BRIEF:
Return only the lines running from the one that contains "Task: Open the" through the end of the entries, exactly, both ends included. Omit pictures.

TASK INPUT:
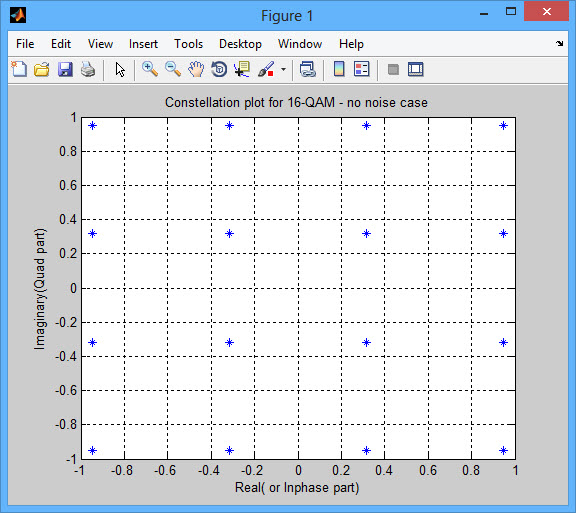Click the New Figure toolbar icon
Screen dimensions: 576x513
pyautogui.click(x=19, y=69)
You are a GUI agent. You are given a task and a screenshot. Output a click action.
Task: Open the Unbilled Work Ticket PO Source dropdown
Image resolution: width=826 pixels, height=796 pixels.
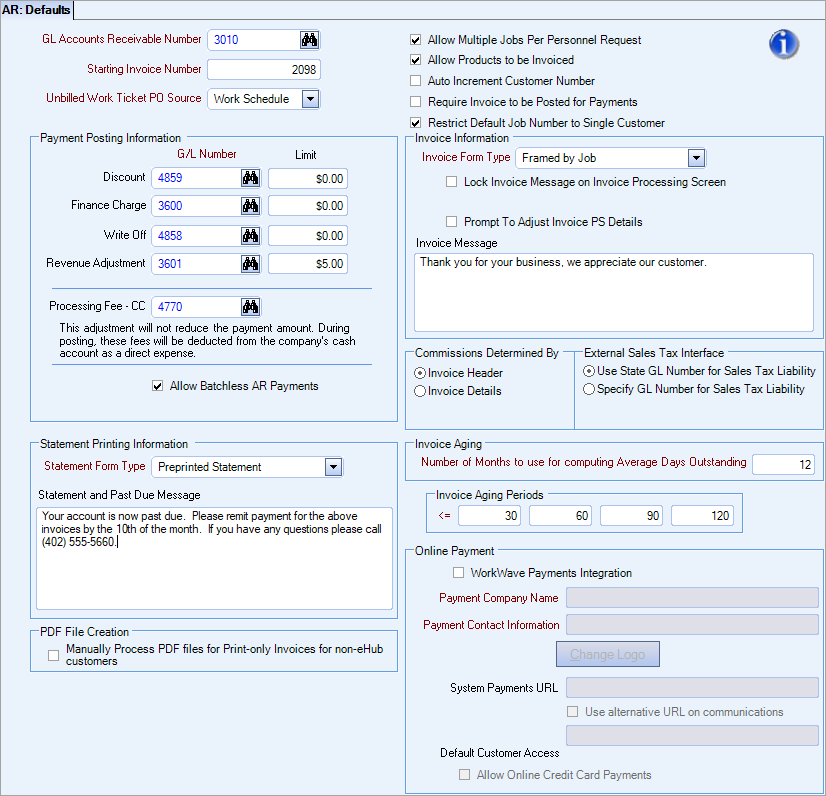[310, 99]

ANSWER SECTION:
Task: Open the Unbilled Work Ticket PO Source dropdown
Image resolution: width=826 pixels, height=796 pixels.
[310, 99]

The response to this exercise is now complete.